– Право, можно подумать, что все путешествие ты предпринял лишь ради того, чтобы собрать материал для своих милых статей по вопросам политики и искусства. Ландшафты, здания, жизнь народа – все ты изучил, а о деловых отношениях, которые должен был завязать, нет почти ни слова. Правда, побывал ты везде, куда я направил тебя, снабдив рекомендациями, но, по-видимому, ты занимался с нашими деловыми партнерами лишь обедами да разговорами о политике.

– Да не говорить же за едой о делах! – воскликнул Густав. – Это удовольствие доставляешь своим гостям только ты! Я думаю, ты признал бы замечательным изобретением полную отмену сна и еды. Сколько деловых часов выиграло бы от этого несчастное человечество!

Джесси с некоторым испугом взглянула на своего опекуна. Она знала, что тот слишком чувствителен к подобного рода вещам.

Густаву это тоже было известно, но тем не менее он ежедневно говорил подобное в лицо брату.
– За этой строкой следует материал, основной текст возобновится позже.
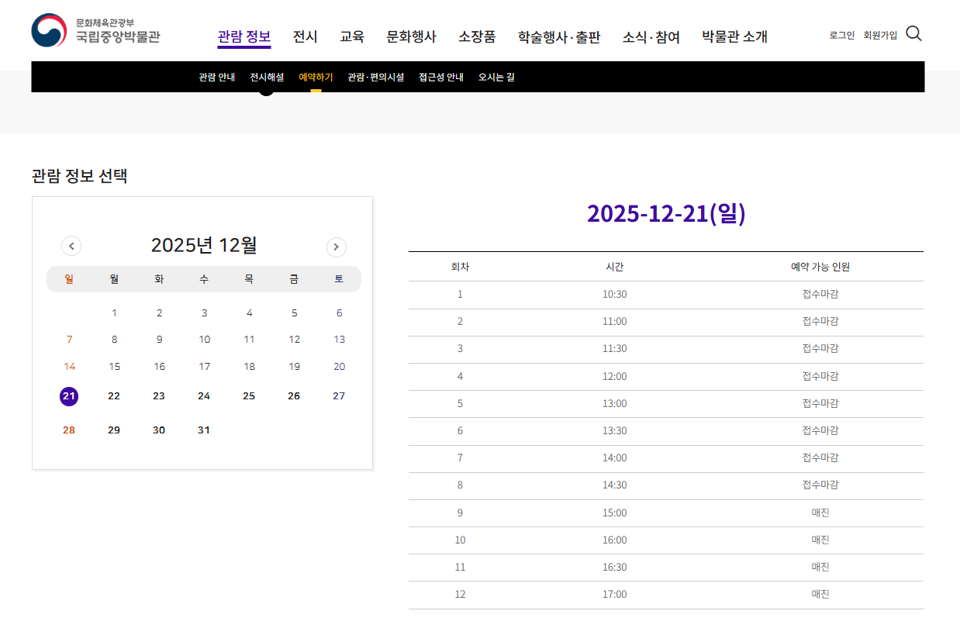Click the 접근성 안내 submenu item
Image resolution: width=960 pixels, height=642 pixels.
440,77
Он вообще великолепно умел парировать властное и подчас оскорбительное обращение Франца, так что никогда не казалось, что именно он лично получал выговор и нагоняй. Зандов, который не был силен в словесных боях, обычно быстро скрывался от его насмешек. Так вот и теперь он встал и, захлопывая записную книжку, саркастически произнес:

– Ты, Густав, во всяком случае, не принадлежишь к категории «многострадальных», ты делаешь себе свою новую профессию очень легкой. Ах да, кстати, перед тем как ты возвратишься в контору, я хотел бы сперва поговорить с тобой в моем кабинете. Вопрос идет о деловых связях в Нью-Йорке.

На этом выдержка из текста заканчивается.